DESCRIPTION (provided by applicant): The goal of this project is to identify and characterize clinically actionable mutations in all known breast cancer genes so that they can be incorporated into clinical care. DNA samples from 3000 cases and 2000 ancestry matched controls will be sequenced for all known breast cancer genes. Germline mutations will be evaluated with respect to function and relative risk of breast cancer. The discovery and characterization of clinically actionable variants in breast cancer genes involves three aims. In AIM 1, we will sequence all 18 known breast cancer genes in DNA samples from 3000 women with breast cancer and 2000 ancestry-matched controls. In parallel, we will similarly evaluate 6 new candidate genes for inherited breast cancer that have emerged from our independent family studies. For all characterizations, we will use our recently developed approach for simultaneous capture and multiplexed sequencing, to >300-fold median coverage, of exons, introns, regulatory, and flanking intergenic regions of breast cancer genes. In AIM 2, we will identify all variants predicted to lead to loss of gene function, including truncating mutations (whether nonsense, frameshifts, disrupting CNV and so on), complete genomic deletions, and putatively damaging missense mutations. We will assess all variants for effect on gene function using bioinformatics tools. Variants with possible splice effects will be evaluated by RT-PCR of patient RNA and ex vivo minigenes. The most promising missense alleles will be tested experimentally for DNA damage response, loss of enzyme activity and other functional assays as appropriate. In AIM 3, we will test the strength of association of breast cancer with each of the 24 genes, based on the combined frequency of unambiguous loss-of-function mutations in cases vs controls. Relative risks will be estimated for each gene. The challenge of integrating genomics into clinical care is timely now for inherited predisposition to breast cancer, because multiple causal genes are known, specialized breast screening modalities are available, risk- reducing surgery is effective, and treatment of breast cancer is influenced by the patient's genotype. The goal of this project is to provide the information and technology necessary for this translation.
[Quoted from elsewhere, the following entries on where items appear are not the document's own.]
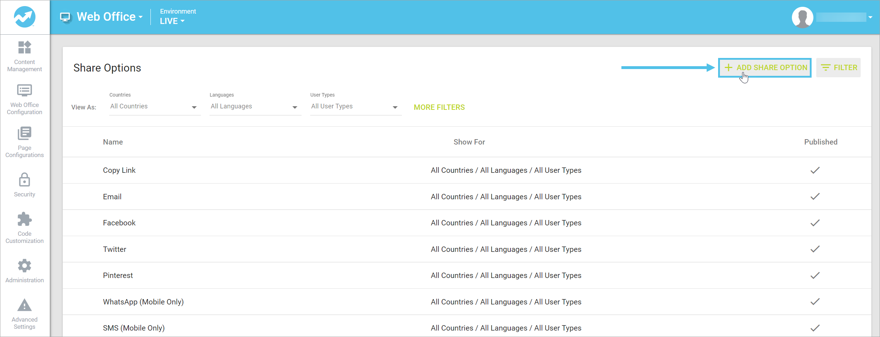Image resolution: width=880 pixels, height=337 pixels.
Task: Select the WhatsApp (Mobile Only) row
Action: pyautogui.click(x=143, y=302)
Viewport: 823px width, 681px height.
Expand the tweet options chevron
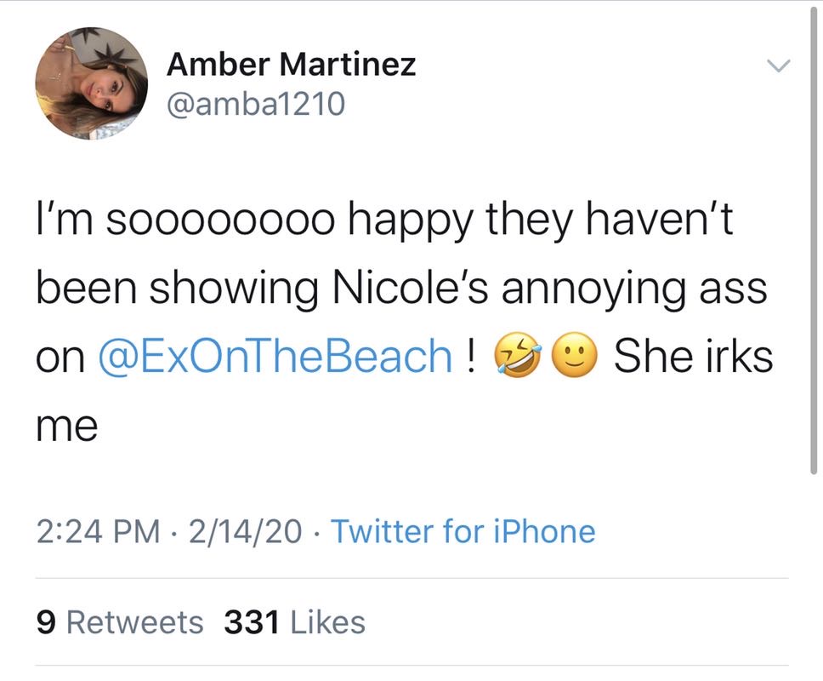point(778,66)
描述（由申请人提供）：该项目的目标是识别和表征所有已知乳腺癌基因中的临床可行突变，以便将其纳入临床护理。将对3000例病例和2000例血统匹配对照的DNA样本进行所有已知乳腺癌基因的测序。生殖系突变将在乳腺癌的功能和相对风险方面进行评价。发现和表征乳腺癌基因中临床上可操作的变体涉及三个目标。在AIM 1中，我们将对来自3000名乳腺癌患者和2000名祖先匹配的对照的DNA样本中的所有18个已知乳腺癌基因进行测序。与此同时，我们将同样评估6个新的遗传性乳腺癌候选基因，这些基因是从我们的独立家族研究中出现的。对于所有表征，我们将使用我们最近开发的方法，用于同时捕获和多重测序，以>300倍的中值覆盖率，乳腺癌基因的外显子、内含子、调控和侧翼基因间区域。在AIM 2中，我们将鉴定所有预测会导致基因功能丧失的变体，包括截短突变（无论是无义突变、移码突变、破坏CNV等）、完全基因组缺失和致突变性错义突变。我们将使用生物信息学工具评估所有变体对基因功能的影响。将通过患者RNA和离体小基因的RT-PCR评价具有可能剪接效应的变体。将对最有希望的错义等位基因进行DNA损伤反应、酶活性损失和其他适当功能测定的实验测试。在AIM 3中，我们将根据病例与对照组中明确的功能丧失突变的组合频率来测试乳腺癌与24个基因中的每一个的关联强度。将估计每个基因的相对风险。将基因组学整合到临床护理中的挑战对于乳腺癌的遗传易感性来说是及时的，因为已知多种致病基因，可以使用专门的乳腺筛查模式，降低风险的手术是有效的，并且乳腺癌的治疗受患者基因型的影响。该项目的目标是提供翻译所需的信息和技术。